PS. i added my name etc after it started, i presume it will show up on the next one


----------



## troyrae360 (Apr 16, 2009)

well?


----------



## BUCK NASTY (Apr 16, 2009)

troyrae360 said:


> Am i doing it right?
> I decided to give this a go, every litle bit helps right?
> 
> Well so i down loaded the F@H installer from the ATI driver.
> ...



Yes, it will update your name when completed. Keep the viewer closed, as it slows the client down. mmaakk will help you with the 3870x2(he has 2 of them). Other than that, welcome to the team troyrae360!


----------



## bogmali (Apr 16, 2009)

You need to get a better screenie and I'm not too familiar with that ATI viewer. Are you using a GPU or CPU client? Maybe if you monitor your client with FahMon you will be able to tell if it is working.


----------



## troyrae360 (Apr 16, 2009)

hmm, i dont know if it cpu or gpu, they both go at 95-100% with the program running


----------



## mrw1986 (Apr 16, 2009)

You're Doing It Wrong


----------



## troyrae360 (Apr 16, 2009)

haha, why do you say that?


----------



## mrw1986 (Apr 16, 2009)

No idea...been waiting for a reason to post those pics for like a year now...haha!


----------



## troyrae360 (Apr 16, 2009)

lol, you the second person to tell me im doing it wrong.


----------



## freakshow (Apr 16, 2009)

mrw1986 said:


> No idea...been waiting for a reason to post those pics for like a year now...haha!



roflmao that is funny


----------



## troyrae360 (Apr 16, 2009)

the first was my Misis


----------



## mrw1986 (Apr 16, 2009)

haha!


----------



## BUCK NASTY (Apr 16, 2009)

mrw1986 said:


> You're Doing It Wrong



Thread needs to go back on track.


----------



## mmaakk (Apr 16, 2009)

BUCK NASTY said:


> mmaakk will help you with the 3870x2(he has 2 of them).








 Jokes apart, anyone who needs information about folding 3870X2 at its finest  just talk to me!

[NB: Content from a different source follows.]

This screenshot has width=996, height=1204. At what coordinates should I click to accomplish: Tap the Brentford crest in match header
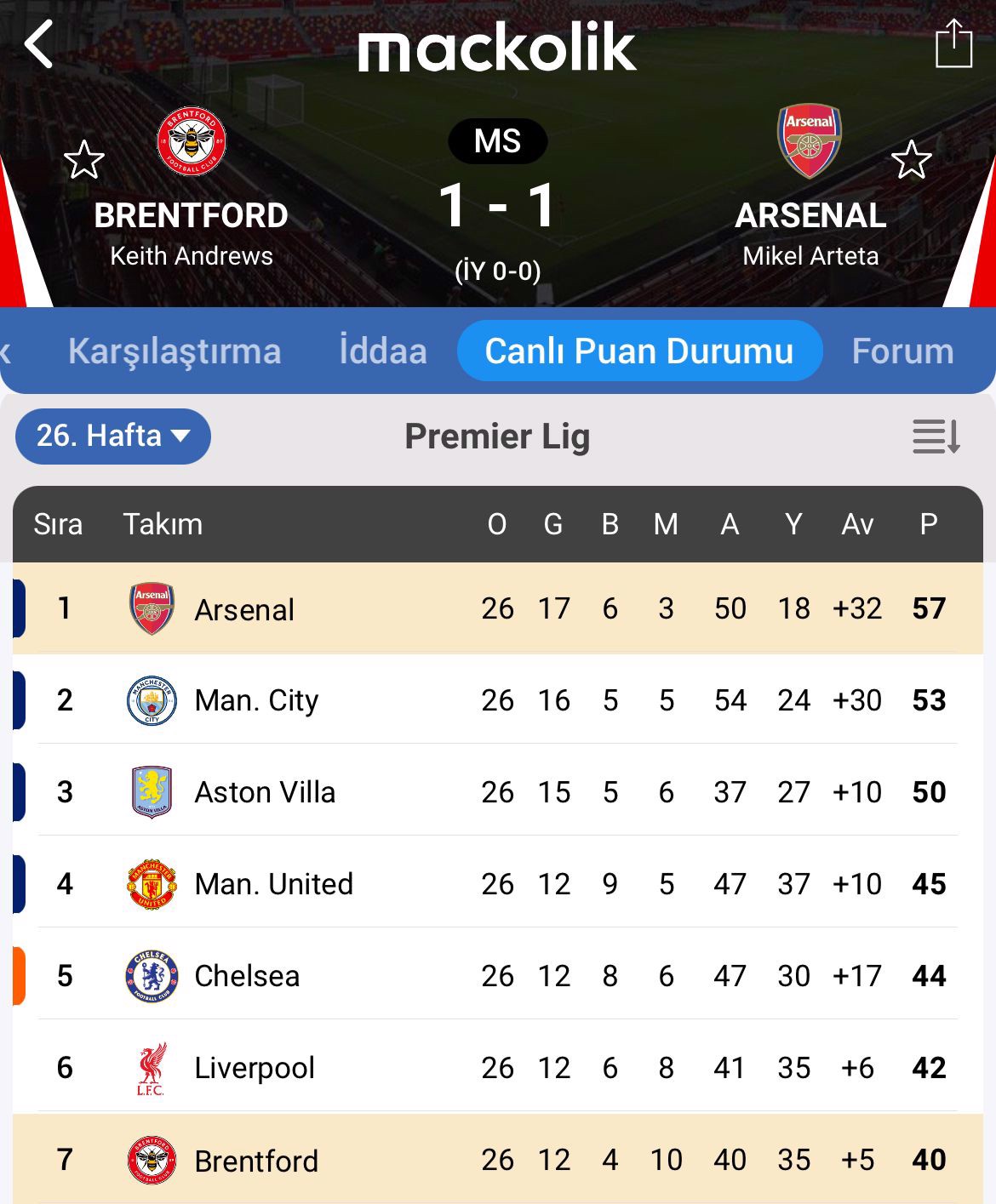point(192,141)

I know this cards inside-out.


----------



## bogmali (Apr 16, 2009)

mmaakk said:


> http://img.techpowerup.org/090416/DSCN0518.jpg
> 
> Jokes apart, anyone who needs information about folding 3870X2 at its finest  just talk to me! I know this cards inside-out.



Show off


Oh and BTW....You have enough X2's there M8


----------